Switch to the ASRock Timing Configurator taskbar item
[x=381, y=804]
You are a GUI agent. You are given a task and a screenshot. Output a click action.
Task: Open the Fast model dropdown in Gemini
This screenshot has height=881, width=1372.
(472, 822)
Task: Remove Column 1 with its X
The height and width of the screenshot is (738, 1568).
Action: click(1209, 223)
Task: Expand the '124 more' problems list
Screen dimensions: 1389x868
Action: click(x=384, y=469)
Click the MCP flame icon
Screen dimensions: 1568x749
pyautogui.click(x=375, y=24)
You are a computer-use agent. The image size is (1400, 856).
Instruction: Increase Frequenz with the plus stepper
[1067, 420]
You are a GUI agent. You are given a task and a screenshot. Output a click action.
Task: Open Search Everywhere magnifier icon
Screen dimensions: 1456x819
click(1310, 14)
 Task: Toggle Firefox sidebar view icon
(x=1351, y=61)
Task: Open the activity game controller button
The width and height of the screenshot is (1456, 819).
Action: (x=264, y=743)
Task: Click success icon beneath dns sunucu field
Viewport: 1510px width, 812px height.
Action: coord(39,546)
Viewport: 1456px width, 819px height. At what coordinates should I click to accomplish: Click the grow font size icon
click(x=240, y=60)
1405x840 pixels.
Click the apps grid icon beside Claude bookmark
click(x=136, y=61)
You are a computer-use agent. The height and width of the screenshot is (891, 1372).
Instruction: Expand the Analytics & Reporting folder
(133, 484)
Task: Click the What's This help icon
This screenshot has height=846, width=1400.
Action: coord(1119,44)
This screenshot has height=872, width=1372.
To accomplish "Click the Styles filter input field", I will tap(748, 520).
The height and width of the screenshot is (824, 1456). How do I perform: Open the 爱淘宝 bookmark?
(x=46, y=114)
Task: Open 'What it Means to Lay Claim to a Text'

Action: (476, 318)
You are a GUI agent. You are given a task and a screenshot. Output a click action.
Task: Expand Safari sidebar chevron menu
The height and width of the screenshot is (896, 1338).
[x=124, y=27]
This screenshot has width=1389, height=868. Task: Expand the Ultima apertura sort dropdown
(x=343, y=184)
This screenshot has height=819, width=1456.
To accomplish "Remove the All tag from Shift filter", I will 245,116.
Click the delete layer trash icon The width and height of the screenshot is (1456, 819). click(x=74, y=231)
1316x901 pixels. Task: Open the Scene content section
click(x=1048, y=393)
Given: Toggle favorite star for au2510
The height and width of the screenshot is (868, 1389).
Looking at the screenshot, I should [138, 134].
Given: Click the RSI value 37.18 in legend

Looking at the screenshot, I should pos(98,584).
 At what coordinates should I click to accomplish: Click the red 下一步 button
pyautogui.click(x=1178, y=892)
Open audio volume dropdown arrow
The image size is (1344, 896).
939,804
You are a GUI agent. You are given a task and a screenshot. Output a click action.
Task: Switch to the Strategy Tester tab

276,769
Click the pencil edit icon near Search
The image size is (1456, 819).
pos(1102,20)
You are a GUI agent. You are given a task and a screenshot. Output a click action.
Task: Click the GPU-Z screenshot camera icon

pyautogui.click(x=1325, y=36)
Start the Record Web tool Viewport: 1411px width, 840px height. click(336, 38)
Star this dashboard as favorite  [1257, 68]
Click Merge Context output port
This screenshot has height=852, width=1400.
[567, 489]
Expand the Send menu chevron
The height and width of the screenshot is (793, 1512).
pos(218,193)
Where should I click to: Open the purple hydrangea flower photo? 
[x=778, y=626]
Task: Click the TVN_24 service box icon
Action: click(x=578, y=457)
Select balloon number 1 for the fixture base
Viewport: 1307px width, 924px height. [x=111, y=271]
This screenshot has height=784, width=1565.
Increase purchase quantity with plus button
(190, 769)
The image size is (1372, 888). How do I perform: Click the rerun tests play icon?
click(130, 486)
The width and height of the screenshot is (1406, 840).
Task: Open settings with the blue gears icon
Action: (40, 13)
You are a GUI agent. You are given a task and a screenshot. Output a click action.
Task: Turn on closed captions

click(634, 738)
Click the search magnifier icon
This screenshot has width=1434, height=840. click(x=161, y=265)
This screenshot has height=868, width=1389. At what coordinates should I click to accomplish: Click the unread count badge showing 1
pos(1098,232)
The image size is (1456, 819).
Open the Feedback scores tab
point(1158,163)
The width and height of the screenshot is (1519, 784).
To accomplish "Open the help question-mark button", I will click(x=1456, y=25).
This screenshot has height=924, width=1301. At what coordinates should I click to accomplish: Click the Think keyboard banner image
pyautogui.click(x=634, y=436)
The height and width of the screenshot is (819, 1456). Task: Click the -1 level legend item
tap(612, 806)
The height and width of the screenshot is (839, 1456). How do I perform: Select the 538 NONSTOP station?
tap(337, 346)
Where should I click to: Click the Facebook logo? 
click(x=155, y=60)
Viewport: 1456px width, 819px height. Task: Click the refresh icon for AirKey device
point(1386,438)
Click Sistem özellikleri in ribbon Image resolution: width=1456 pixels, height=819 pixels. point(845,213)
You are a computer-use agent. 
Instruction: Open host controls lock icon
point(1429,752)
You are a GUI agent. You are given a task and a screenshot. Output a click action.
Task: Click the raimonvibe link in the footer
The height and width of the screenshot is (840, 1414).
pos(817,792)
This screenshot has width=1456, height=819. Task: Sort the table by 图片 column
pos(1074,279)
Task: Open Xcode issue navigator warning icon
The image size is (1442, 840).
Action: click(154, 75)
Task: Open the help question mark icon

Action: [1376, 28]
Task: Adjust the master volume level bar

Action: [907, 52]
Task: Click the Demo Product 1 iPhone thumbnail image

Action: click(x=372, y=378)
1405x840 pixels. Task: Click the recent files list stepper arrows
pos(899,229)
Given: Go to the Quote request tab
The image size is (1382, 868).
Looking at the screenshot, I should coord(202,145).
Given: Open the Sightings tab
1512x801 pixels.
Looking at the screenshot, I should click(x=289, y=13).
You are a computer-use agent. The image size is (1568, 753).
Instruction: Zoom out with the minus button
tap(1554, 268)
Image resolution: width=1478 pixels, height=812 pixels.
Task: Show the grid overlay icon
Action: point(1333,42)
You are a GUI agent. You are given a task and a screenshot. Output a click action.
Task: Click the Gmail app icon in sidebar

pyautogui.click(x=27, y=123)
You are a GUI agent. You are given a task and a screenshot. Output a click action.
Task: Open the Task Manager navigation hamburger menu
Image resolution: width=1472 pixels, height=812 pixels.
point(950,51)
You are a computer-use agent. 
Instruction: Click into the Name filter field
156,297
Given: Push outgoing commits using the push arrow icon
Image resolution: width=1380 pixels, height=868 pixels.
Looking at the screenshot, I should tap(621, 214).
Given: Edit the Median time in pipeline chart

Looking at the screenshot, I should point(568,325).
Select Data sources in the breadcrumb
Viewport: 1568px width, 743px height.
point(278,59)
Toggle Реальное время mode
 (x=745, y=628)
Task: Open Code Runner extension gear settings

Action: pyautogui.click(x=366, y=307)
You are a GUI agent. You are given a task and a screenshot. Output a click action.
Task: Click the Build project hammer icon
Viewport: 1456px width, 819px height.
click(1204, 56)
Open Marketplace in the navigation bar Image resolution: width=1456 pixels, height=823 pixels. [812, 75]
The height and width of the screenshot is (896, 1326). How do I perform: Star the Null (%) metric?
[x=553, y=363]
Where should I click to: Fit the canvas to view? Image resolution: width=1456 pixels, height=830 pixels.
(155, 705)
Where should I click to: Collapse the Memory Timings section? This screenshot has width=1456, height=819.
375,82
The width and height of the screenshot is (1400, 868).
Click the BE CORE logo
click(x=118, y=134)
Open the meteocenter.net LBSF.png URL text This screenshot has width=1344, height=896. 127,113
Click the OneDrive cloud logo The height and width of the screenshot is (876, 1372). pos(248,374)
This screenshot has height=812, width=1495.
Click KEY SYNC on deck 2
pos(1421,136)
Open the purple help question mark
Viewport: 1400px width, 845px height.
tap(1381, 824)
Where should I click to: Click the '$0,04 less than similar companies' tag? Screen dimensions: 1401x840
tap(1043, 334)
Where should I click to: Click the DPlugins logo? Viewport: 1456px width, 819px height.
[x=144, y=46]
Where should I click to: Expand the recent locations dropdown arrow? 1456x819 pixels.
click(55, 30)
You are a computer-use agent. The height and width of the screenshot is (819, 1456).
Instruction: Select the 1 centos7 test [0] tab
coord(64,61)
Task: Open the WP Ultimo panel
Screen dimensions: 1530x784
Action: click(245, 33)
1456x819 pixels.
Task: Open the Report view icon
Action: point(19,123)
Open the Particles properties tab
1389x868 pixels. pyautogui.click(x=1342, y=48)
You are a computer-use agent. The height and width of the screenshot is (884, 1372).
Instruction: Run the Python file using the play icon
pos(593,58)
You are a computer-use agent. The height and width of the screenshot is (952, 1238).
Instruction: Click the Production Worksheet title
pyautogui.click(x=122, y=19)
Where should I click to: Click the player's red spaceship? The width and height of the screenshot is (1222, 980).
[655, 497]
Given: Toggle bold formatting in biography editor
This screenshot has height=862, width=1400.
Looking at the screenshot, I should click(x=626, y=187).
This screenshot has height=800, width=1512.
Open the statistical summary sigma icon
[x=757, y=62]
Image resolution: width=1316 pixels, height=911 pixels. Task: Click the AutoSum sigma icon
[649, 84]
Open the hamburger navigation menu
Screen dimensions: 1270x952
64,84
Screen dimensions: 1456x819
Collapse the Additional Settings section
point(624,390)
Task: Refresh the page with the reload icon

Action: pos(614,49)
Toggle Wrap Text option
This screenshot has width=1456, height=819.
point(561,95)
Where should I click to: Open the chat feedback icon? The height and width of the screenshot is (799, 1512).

========================================================================

Your instructions: Return each line from the data where the string "chevron" can be found.

Answer space:
Task: Expand Safari sidebar chevron menu
Expand the Send menu chevron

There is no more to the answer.